It makes intuitive sense that smaller class sizes would make it easier for teachers to address the needs of each student, yet sometimes we hear from very important people — former education secretary Arne Duncan and Microsoft founder Bill Gates among them — that it doesn’t matter to a great teacher. Actually, research clearly shows that it matters — a lot.

A review of the major research published a few years ago found, among other things:

· Class size is an important determinant of student outcomes and one that can be directly determined by policy. All else being equal, increasing class sizes will harm student outcomes.

· The evidence suggests that increasing class size will harm not only children’s test scores in the short run but also their long-run human capital formation. Money saved today by increasing class sizes will result in more-substantial social and educational costs in the future.

· The payoff from class-size reduction is greater for low-income and minority children, while any increases in class size is likely to be most harmful to those populations.

Class size matters a lot, research shows

Yet in many districts, class sizes top 30, 40 or even 50 students, and it is a major issue in the contract impasse in Los Angeles, where some 30,000 teachers are set to go on strike Monday. A Los Angeles Superior Court judge on Thursday said the union, United Teachers Los Angeles, could legally strike Monday. The teachers have demanded, among other things, smaller class sizes, as well as more funding for public schools.

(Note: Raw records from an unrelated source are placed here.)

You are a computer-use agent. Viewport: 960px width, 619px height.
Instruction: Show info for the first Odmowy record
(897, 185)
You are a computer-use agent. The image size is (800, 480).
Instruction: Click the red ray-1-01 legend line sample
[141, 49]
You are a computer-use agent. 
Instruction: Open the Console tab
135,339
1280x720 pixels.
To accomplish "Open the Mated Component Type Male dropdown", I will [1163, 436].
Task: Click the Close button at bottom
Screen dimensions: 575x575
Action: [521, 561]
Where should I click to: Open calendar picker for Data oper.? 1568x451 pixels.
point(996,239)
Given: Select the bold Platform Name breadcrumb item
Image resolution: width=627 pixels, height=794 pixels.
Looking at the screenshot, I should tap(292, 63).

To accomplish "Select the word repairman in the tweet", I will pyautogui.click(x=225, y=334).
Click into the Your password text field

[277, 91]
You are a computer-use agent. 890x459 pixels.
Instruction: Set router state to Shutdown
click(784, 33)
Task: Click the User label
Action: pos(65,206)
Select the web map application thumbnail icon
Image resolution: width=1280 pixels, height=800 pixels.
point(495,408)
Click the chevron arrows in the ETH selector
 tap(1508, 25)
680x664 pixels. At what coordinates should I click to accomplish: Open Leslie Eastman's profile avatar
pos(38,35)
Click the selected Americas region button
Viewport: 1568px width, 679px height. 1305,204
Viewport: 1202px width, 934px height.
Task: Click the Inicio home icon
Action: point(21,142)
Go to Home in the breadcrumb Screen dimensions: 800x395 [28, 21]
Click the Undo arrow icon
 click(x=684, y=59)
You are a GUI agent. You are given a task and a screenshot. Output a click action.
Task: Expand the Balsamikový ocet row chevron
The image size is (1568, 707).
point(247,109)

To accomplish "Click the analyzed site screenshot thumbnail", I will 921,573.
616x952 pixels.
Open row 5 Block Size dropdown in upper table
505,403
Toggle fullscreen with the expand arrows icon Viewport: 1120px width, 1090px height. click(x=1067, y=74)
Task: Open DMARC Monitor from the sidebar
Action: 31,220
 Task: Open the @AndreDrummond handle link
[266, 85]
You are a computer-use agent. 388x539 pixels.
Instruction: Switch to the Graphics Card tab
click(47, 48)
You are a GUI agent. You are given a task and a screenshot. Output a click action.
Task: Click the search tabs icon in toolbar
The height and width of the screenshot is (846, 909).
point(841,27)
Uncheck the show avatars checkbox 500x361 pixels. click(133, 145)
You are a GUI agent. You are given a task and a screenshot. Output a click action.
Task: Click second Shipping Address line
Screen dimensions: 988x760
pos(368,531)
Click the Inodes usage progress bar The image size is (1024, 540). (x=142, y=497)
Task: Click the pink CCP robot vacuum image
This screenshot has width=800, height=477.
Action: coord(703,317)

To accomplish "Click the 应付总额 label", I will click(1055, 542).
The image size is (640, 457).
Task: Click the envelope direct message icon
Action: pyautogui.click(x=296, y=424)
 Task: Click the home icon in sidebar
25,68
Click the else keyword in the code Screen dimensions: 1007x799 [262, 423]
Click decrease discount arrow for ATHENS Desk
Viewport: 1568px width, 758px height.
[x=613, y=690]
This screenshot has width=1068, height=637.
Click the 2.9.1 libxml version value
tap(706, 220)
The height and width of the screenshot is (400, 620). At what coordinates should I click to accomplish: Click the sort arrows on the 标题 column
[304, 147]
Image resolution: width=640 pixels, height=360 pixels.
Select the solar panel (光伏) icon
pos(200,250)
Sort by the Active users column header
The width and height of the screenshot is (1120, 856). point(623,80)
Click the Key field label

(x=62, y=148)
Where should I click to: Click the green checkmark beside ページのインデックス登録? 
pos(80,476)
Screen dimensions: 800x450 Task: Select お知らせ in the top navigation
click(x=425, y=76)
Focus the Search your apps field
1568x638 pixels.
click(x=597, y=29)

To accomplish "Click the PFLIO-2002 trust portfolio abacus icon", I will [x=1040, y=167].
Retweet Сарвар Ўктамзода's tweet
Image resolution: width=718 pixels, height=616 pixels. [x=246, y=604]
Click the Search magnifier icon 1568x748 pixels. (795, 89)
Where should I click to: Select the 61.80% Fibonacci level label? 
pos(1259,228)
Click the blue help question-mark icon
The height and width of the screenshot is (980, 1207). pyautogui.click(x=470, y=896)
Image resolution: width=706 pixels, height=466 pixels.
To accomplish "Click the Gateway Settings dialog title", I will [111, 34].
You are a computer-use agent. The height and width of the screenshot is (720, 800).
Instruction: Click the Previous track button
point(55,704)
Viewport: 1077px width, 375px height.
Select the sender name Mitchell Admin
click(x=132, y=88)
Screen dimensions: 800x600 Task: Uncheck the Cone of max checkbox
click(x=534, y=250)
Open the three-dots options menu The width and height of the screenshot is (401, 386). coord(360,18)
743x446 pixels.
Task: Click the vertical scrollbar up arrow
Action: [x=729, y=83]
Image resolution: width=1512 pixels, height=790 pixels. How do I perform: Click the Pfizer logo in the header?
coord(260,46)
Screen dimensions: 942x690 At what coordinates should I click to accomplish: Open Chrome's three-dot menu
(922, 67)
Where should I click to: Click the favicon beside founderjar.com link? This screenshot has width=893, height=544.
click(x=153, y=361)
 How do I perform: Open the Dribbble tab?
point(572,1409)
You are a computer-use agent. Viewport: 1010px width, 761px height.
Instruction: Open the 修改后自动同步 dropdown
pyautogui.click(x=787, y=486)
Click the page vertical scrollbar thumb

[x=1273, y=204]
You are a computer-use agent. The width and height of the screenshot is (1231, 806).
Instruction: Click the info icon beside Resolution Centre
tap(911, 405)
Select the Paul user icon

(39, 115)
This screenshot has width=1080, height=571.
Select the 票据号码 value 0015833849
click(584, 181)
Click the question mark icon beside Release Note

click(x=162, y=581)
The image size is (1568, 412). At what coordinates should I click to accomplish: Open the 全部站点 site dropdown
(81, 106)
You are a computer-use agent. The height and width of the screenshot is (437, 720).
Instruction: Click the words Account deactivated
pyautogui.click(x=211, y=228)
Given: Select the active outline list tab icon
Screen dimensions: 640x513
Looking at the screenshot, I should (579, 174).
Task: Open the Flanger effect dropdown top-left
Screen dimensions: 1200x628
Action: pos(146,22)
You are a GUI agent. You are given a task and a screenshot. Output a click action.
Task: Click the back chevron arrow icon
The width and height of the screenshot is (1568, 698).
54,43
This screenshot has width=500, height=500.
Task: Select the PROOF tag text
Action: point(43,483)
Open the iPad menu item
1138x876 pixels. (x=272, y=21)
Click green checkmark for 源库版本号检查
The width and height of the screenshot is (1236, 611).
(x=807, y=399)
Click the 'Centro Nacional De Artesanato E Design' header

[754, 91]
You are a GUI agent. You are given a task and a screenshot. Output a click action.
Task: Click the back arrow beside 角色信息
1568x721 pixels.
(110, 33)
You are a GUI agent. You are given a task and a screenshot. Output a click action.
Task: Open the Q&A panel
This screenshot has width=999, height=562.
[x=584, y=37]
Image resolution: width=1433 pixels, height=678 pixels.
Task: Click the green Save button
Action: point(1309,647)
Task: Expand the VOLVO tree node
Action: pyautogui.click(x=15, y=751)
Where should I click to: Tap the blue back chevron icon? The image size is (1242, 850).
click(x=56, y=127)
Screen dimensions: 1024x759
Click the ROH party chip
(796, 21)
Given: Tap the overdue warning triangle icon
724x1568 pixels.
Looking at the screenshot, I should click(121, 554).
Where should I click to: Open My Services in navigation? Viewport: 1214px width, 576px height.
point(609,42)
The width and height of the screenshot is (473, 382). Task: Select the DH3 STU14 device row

On Thursday, California’s new governor, Gavin Newsom (D), proposed a $209 billion budget that would significantly boosts funding for public schools. After the announcement, the Los Angeles Unified School District sent out a release saying it would offer a new proposal on class size to United Teachers Los Angeles on Friday.

This post takes a look at the issue of class size in Los Angeles and, by extension, everywhere else. It was written by Leonie Haimson, the founder and executive director of Class Size Matters, a nonprofit group that advocates for small class sizes.

By Leonie Haimson

More than 30,000 teachers at the Los Angeles Unified School District (LAUSD) — the second-largest school district in the country after New York City — are about to go on strike, because they have reached an impasse with the district leadership. The strike, scheduled to start Monday, will be the first for the union, the United Teachers of Los Angeles, in nearly 30 years. The main issue under contention is not salary, where the two sides are close together; Superintendent Austin Beutner has offered a 6 percent increase, with the union demanding 6.5 percent.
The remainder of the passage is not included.